Task instructions:
A: Reproduce part of the passage on individuality metrics verbatim, beginning at the words "All explored univariate" and stopping after the words "including ANOVA tests).".
B: Summarize the passage on individuality metrics in two sentences.
C: Extend the passage on individuality metrics, picking up right after its final sentence.

All explored univariate metrics increased with increasing individuality in the data. However, only PIC_{betweentot}, PIC_{betweenmeans}, H_{Snpergroup} and H_{Svarcomp} estimates were independent of the number of calls and the number of individuals used to calculate the metric (Figure 3). These general patterns were qualitatively identical when all results were pooled or if only one of the parameters (number of calls, number of individuals, individuality) was changed at a time and the others were kept constant at the middle value (see Supplement 3 for detailed results including ANOVA tests).

All four sampling-independent metrics (PIC_{betweentot}, PIC_{betweenmeans}, H_{Snpergroup} and H_{Svarcomp}) were highly correlated (Spearman correlation, all r > 0.99). H_{Snpergroup} and H_{Svarcomp} correctly converged to 0 in the case when individuality was set to be negligible (id = 0.01), while PIC_{betweentot} and PIC_{betweenmeans} converged to higher values (1.01 and 0.32 respectively). H_{Svarcomp} was equal to 2 * H_{Snpergroup} (see Supplement 4 for details). We further considered only the H_{Snpergroup} in multivariate analyses.

Overall, H_{S} performed best and best matched the characteristics of an ideal metric (Table 1).

[Saved entries]
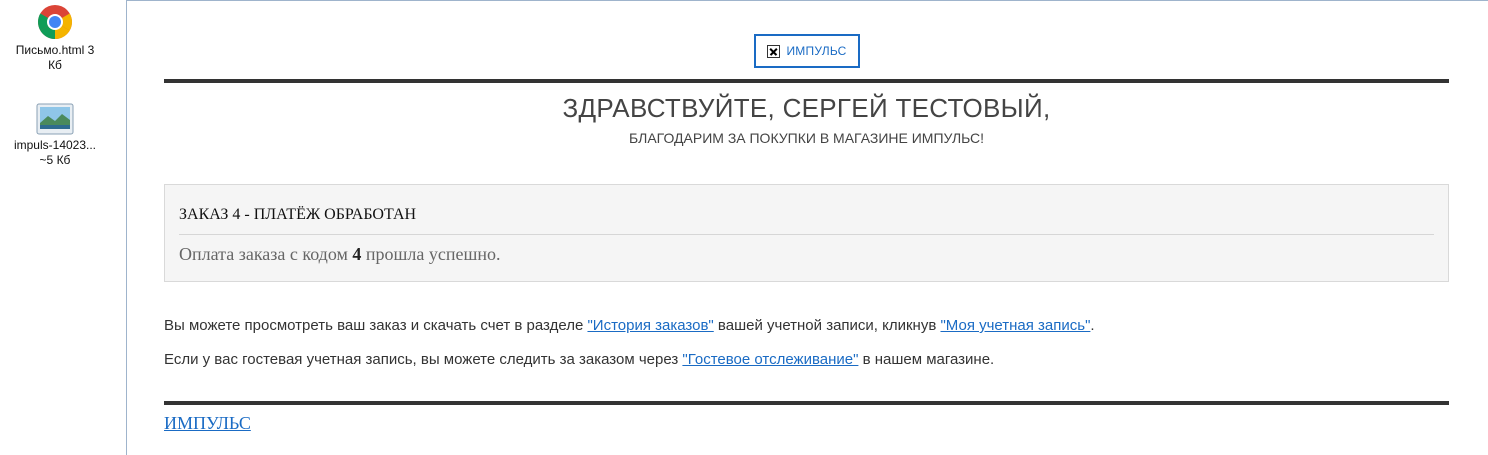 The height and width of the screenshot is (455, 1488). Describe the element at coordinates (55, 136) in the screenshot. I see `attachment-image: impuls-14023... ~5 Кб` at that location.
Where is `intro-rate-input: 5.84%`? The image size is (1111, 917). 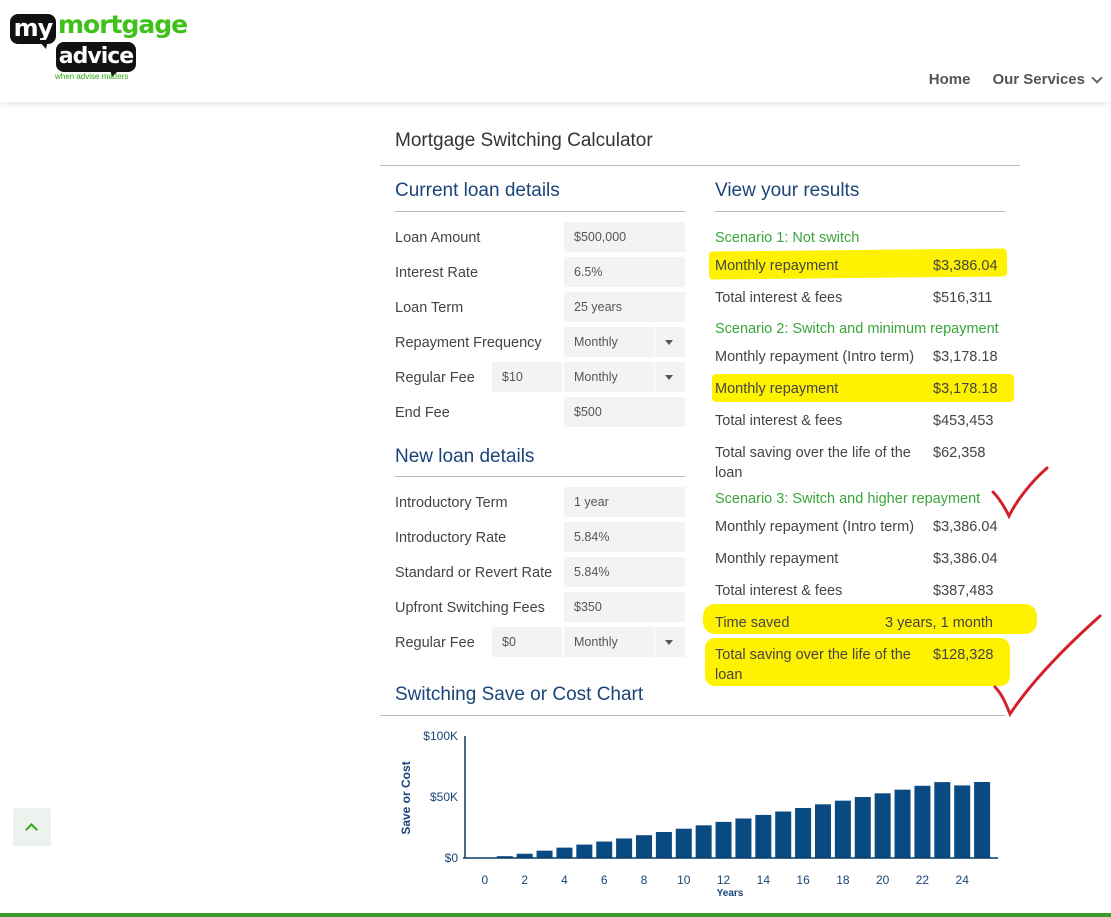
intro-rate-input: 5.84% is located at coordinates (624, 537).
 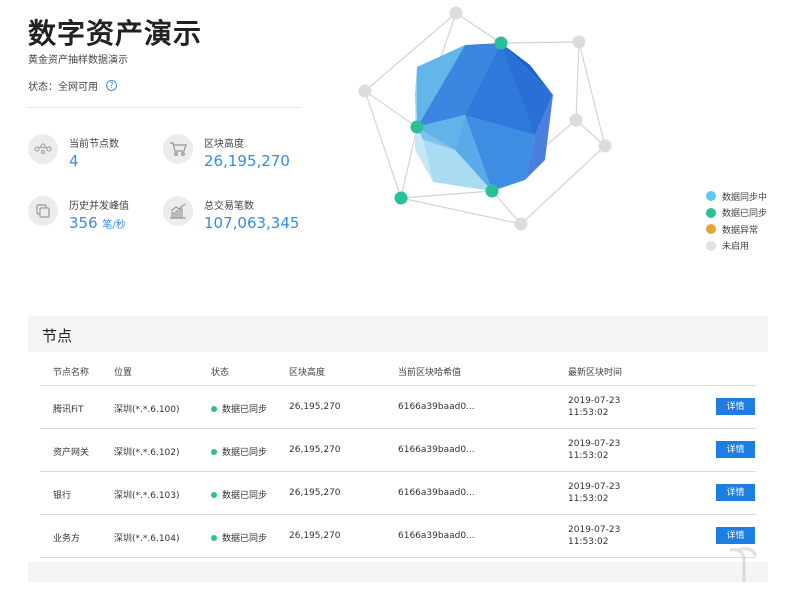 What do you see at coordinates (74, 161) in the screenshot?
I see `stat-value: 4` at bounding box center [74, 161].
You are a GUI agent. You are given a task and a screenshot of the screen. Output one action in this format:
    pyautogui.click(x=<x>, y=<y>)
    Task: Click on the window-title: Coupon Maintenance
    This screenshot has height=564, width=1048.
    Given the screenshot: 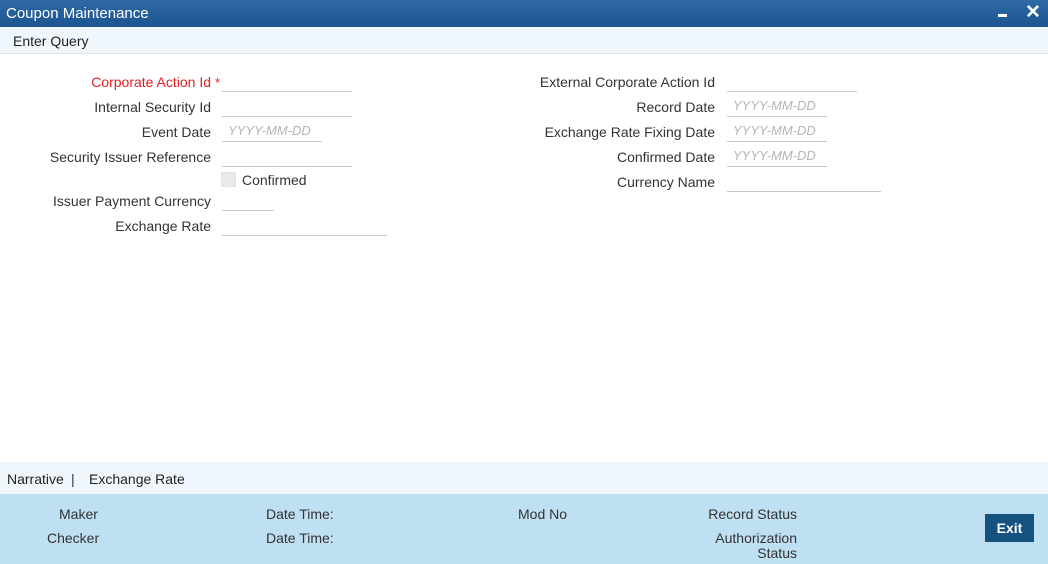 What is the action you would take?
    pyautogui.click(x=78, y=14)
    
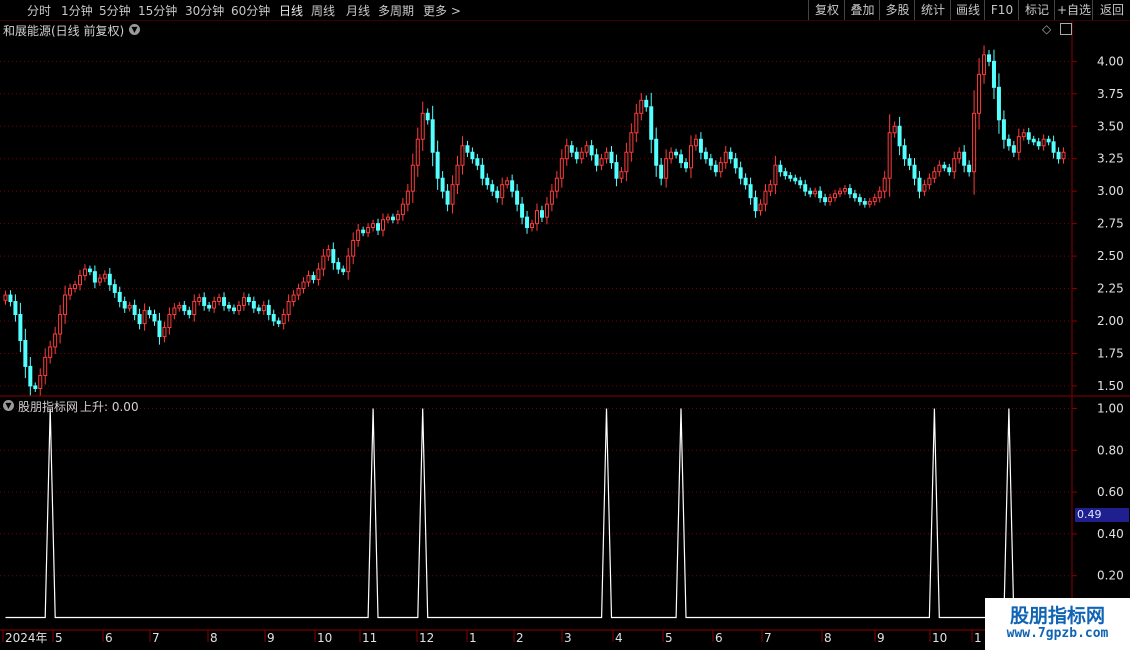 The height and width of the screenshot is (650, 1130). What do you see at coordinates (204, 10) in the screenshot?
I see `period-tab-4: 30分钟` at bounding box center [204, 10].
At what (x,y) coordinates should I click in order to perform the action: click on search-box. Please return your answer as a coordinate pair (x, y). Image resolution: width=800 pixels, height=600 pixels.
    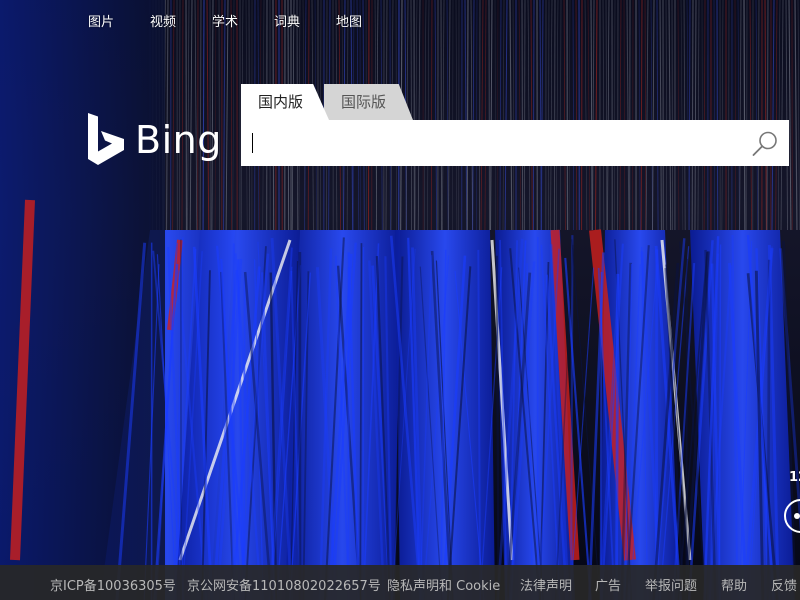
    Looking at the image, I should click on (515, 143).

Answers by item:
A:
All explored univariate metrics increased with increasing individuality in the data. However, only PIC_{betweentot}, PIC_{betweenmeans}, H_{Snpergroup} and H_{Svarcomp} estimates were independent of the number of calls and the number of individuals used to calculate the metric (Figure 3). These general patterns were qualitatively identical when all results were pooled or if only one of the parameters (number of calls, number of individuals, individuality) was changed at a time and the others were kept constant at the middle value (see Supplement 3 for detailed results including ANOVA tests).

B: All explored univariate metrics increased with increasing individuality, but only PIC_{betweentot}, PIC_{betweenmeans}, H_{Snpergroup} and H_{Svarcomp} were independent of the number of calls and individuals, and these four were highly correlated. Of them, H_{Snpergroup} and H_{Svarcomp} correctly converged to 0 when individuality was negligible, and overall H_{S} performed best and best matched the characteristics of an ideal metric.

C:
### Multivariate metrics

The performance of multivariate identity metrics is illustrated in Figure 4. All metrics increased with increasing individuality. DS, H_{S}, and MI increased with increasing number of variables available and decreased with increasing covariance between variables. Only H_{M} did not change in response to increasing the number of individuals. H_{S} and H_{M} did not change in response to increasing the number of calls per individual. These general patterns were qualitatively identical when all results were pooled or if one parameter was changed at a time and others were kept constant at the middle value (see Supplement 5 for detailed results including ANOVA tests).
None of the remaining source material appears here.